Abortion

Lawsuit: Pennsylvania’s Medicaid Abortion Coverage Ban Is Unconstitutional

The lawsuit filed Wednesday argues the state's ban on Medicaid funding of abortion care is discriminatory and violates the Pennsylvania Constitution.

medicaid
“Restrictions on abortion coverage have a shameful and disproportionate impact on low-income women, Black women and women of color, immigrant women, young women, and families who have to travel long distances in order to access the care they need,” Lexi White, policy director for New Voices for Reproductive Justice, said in a statement. Shutterstock

Attorneys on Wednesday filed a lawsuit challenging a Pennsylvania law banning abortion coverage through Medicaid, claiming the coverage ban violates the Pennsylvania Constitution’s equal rights amendment and equal protection provisions. 

Pennsylvania only allows Medicaid funds to cover abortion care if the pregnancy is caused by rape or incest, or if necessary to avert the patient’s death. Federal law already bans the use of federal dollars to pay for abortion services. 

Fifteen states allow Medicaid to cover abortion care.

“Pennsylvania’s ban on Medicaid coverage of abortion is a decades-long injustice that deprives low-income women of reproductive health care in violation of the state Constitution’s Equal Rights Amendment,” Susan J. Frietsche, senior staff attorney at the Women’s Law Project, said in a statement. “The coverage ban discriminates on the basis of sex because Medicaid comprehensively covers men’s health care but not women’s. It inflicts severe harm on women because of their reproductive capacity, and it does so in service to discredited sex-role stereotypes that continue to limit women’s equal participation in society.”  

Wednesday’s lawsuit seeks a court order requiring the Pennsylvania Department of Human Services to comply with the state constitution by covering abortion through Medicaid and reversing the 1985 Pennsylvania Supreme Court decision in Fischer v. Department of Public Welfare. That decision ruled Pennsylvania’s abortion funding restrictions do not violate the Pennsylvania Constitution.

“Restrictions on abortion coverage have a shameful and disproportionate impact on low-income women, Black women and women of color, immigrant women, young women, and families who have to travel long distances in order to access the care they need,” Lexi White, policy director for New Voices for Reproductive Justice, said in a statement. “Black women in Pennsylvania constitute 11 percent of women but account for 31 percent of all pregnancy-related deaths, the direct result of harmful barriers to our coverage and care.”

Ninety percent of Pennsylvania counties do not have an abortion care provider, advocates said.

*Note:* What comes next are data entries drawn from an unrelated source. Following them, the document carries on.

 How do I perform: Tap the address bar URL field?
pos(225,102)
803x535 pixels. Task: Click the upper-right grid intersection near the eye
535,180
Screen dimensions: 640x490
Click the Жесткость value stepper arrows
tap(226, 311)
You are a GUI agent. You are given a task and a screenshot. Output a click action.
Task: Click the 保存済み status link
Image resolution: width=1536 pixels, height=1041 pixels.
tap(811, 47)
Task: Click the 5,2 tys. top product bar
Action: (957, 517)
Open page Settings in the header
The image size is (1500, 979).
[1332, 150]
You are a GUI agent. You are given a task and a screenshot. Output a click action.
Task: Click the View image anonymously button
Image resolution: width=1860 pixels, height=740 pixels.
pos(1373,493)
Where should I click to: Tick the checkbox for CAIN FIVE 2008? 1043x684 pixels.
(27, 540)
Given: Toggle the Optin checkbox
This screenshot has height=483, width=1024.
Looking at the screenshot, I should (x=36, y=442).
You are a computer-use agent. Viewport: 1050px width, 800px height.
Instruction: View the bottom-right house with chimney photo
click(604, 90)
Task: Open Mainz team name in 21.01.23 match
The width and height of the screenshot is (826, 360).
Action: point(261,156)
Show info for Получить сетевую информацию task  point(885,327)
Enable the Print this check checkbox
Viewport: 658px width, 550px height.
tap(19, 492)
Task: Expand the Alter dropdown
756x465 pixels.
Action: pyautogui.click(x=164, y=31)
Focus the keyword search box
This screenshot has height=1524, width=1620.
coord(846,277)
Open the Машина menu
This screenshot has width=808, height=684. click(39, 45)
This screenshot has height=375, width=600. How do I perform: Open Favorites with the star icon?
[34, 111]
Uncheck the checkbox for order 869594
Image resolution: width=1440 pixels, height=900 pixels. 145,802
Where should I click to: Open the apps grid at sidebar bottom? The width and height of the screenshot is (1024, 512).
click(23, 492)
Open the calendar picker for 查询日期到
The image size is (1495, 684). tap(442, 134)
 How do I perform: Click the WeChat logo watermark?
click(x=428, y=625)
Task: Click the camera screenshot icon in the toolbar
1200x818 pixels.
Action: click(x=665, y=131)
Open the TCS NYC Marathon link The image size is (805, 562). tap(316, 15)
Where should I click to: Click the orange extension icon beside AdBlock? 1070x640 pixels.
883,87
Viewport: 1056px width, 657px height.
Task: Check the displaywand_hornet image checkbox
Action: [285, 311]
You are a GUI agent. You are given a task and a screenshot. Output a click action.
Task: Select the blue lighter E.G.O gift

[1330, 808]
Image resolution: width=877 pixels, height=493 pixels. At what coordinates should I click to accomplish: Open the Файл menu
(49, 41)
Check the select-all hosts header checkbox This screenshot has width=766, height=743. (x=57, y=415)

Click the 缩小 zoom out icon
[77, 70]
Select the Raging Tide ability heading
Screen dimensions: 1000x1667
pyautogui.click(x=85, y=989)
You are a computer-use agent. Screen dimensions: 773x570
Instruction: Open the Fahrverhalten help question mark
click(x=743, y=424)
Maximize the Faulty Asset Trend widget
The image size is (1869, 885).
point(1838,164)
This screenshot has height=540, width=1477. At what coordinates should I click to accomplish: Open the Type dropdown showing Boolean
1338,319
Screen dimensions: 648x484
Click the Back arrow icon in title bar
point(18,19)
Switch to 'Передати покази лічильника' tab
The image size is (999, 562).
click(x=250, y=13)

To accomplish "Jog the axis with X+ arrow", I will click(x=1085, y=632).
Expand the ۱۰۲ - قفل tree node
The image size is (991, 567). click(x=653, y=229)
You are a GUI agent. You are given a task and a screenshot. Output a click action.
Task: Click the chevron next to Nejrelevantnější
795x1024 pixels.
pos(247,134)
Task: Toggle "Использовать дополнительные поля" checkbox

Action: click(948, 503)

“Though we hear a lot about whether Roe will stand or not, anti-abortion politicians have already been pushing abortion care out of reach with restrictions like Pennsylvania’s Medicaid abortion ban,” said Destiny Lopez, co-director of All* Above All, an organization focused on lifting bans on funding abortion care.

“Every day women call us looking for help because they are being forced to choose between necessities and the abortion she needs,” says Elicia Gonzales of Women’s Medical Fund, an organization that connects patients with the funds they need to pay for abortion, in a statement. “We hear from women who go without diapers for their children, skip meals, and turn the heat off in their homes all because politicians banned Medicaid from covering a safe, legal, common procedure. The entire purpose of Medicaid is to prevent people from having to choose between health care and necessities like food and heat.”